Future research directions aimed at enhancing the method’s effectiveness and reliability include (i) extending the POI to multi-month/seasonal windows to capture intermittently used berths; (ii) incorporating multi-modal weak supervision (Sentinel-2/SAR imagery and third-party berth polygons) for semi/weakly supervised outline refinement; (iii) broadening evaluation across additional ports and vessel classes; and (iv) developing task-specific variants, e.g., ship-type/subtype–specific models and hotspot mapping beyond ports.

Author Contributions

Conceptualization, A.H., N.D. and O.A.; methodology, A.H., N.D. and O.A.; software, A.H.; validation, A.H. and N.D.; formal analysis, A.H., N.D. and O.A.; investigation, A.H., N.D. and O.A.; resources, A.H. and N.D.; data curation, A.H.; writing—original draft preparation, A.H., N.D. and O.A.; writing—review and editing, A.H., N.D. and O.A.; visualization, A.H.; supervision, N.D.; project administration, N.D.; funding acquisition, N.D. All authors have read and agreed to the published version of the manuscript.

Funding

This work was co-financed by the European Union—NextGenerationEU, through the Research and Innovation Foundation with grant number CODEVELOP-GT/0322/0096 (ADAPTATION), and the EU H2020 Research and Innovation Programmes under Grant Agreements No. 857586 (CMMI-MaRITeC-X) and No. 101158669 (AXOLOTL).

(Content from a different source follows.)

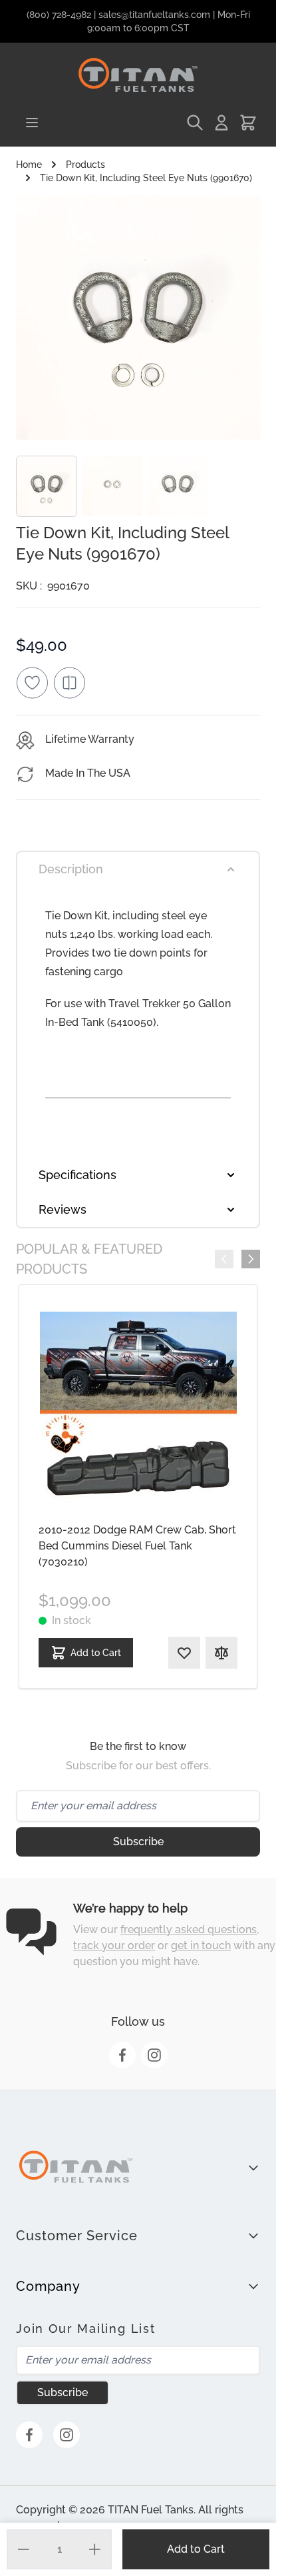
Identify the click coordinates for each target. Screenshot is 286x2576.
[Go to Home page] (138, 76)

Views and opinions expressed are, however, those of the authors only and do not necessarily reflect those of the funding authorities.

Institutional Review Board Statement

Not applicable.

Informed Consent Statement

Not applicable.

Data Availability Statement

Research data for this article are made available via Mendeley Data (DOI: 10.17632/r37vwd493d.1) at https://data.mendeley.com/datasets/r37vwd493d/1 (accessed on 4 November 2025).

Acknowledgments

Our work would not be possible without the support of our colleague Charalambos Rotsides, who was instrumental in the efficient collection, processing, and storage of the AISStream data. The authors also acknowledge the use of OpenAI’s ChatGPT (GPT-4) for language editing assistance.

Conflicts of Interest

The authors declare no conflicts of interest.

Abbreviations

The following abbreviations are used in this manuscript:

MDL	Minimum Description Length
GMM	Gaussian Mixture Model
DBSCAN	Density-based spatial clustering of applications with noise
KLD	Kullback-Leibler divergence
TEU	twenty-foot equivalent unit
SD	Standard deviation
MCI	Monte Carlo Integration
API	Application Programming Interface
POI	Period of Interest
ROI	Region of Interest
MMSI	Maritime Mobile Service Identity
TPE	Tree-structured Parzen Estimator
BD	Bhattacharyya distance
PDF	Probability density function

Appendix A. Data Preprocessing

Table A1 details the number of AIS messages after each prepossessing step over the POI and across all ports under investigation. Initially, the data are refined by selecting only records with a speed below a maximum threshold. Next, AIS messages with missing dimension information are excluded—however, all AIS messages in our experiments were complete in that sense. Records with a heading of “511”, indicating unavailable heading data, are then discarded. The data are then divided into two approximately equal parts (as described in the main text). In the interpolation step, data for each vessel is interpolated on an hourly basis. Finally, any records with significant heading changes (herein defined as larger than 10 degrees) are removed from these splits.

Table A1. One-month period AIS message count following each preprocessing step.

Port	AIS Data	ROI	Speed	511 Heading	Split		Interpolation		Heading
Singapore	609,975	119,466	103,624	95,369	47,870	47,499	25,561	25,414	23,559	23,483
Busan	120,752	90,363	76,037	54,491	27,477	27,014	14,753	14,712	10,636	10,124
Antwerp	676,896	322,840	281,909	104,479	52,514	51,965	27,950	27,666	25,723	25,539
Los Angeles	42,055	11,249	10,954	10,954	5575	5379	2822	2743	2758	2684
Southampton	24,998	8383	7382	7243	3905	3338	2031	1746	1872	1651
Auckland	5618	5587	5587	5184	2919	2265	1484	1174	1420	1115
Livorno	19,700	14,476	13,382	13,127	6690	6437	3455	3313	3304	3148
Cape Town	17,863	11,030	10,444	10,398	5398	5000	2757	2535	2655	2470
Gdansk	72,020	38,192	37,311	32,314	16,480	15,834	8404	8079	8230	7910
Limassol	10,049	2131	1899	1690	874	816	464	441	404	402
Algeciras	76,008	15,368	12,335	11,971	6099	5872	4173	3957	3058	2714

Appendix B. Optimal Hyperparameter Values

The optimal hyperparameter values for both DBSCAN and GMM, as determined through our model selection process, are presented in Table A2 for all ports of interest, encompassing both the geohash and non-geohash variants of the proposed method.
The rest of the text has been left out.